You want ranks in Listen, Spot, and Handle Animal.  Ride is also recommended.  Other skills, such as Heal, Survival, Knoweledge(Nature), Spellcraft, and Diplomacy are useful but not required (unless you're going to go Epic, in which case you want Spellcraft and Knoweledge(Nature) maxed out).  

A 1 level dip into Monk for Wisdom to AC is useful, but it's usually better to find a way to get a Monk's Belt on you, as it gives you most the benefits you're after without losing your Druid progression or locking you into a single alignment.  Likewise, a 1 level dip into Barbarian for Rage is useful if you're going for a grappling build, but potions of Rage (or just the spell from a friendly Bard, Sorcerer, or Wizard) are half as good, don't come with alignment restrictions, and don't fatigue you.

You will want Natural Spell at 6th, just because it's very, very good.

You want to Summon?
Spell Focus (Conjouration) and Augment Summoning.  You spontaneously convert spells to Summon Nature's Ally.  Play an elf for the Longbow proficiency, and stand in the back pelting arrows once you're done summoning for the battle.  The archery tree of course comes in handy at this point (Point Blank Shot, Precise Shot, and so on).  Or you can not play an elf, and just do that type of stuff with Produce Flame.

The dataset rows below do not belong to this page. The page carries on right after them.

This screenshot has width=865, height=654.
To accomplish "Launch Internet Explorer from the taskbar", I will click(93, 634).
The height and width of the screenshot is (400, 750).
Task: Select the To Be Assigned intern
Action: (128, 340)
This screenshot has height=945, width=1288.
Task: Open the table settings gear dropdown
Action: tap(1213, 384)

You already said you didn't want to blast - but a Druid has some of the better Zappy spells in the game.

You want to grapple?  
Wildshape into something Large or larger and strong, and take Improved Grapple (required feat: Improved Unarmed Strike), or just Wildshape into something with Improved Grab.  You don't need to worry about your strength (you get that from Wild Shape).  At lower levels, get a grapple-capable mount, and grapple secondhand by way of Handle Animal (the Camel has the best grapple check, but a negligible attack bonus to start it off, and little AC for when it provokes; it won't succeed very often).  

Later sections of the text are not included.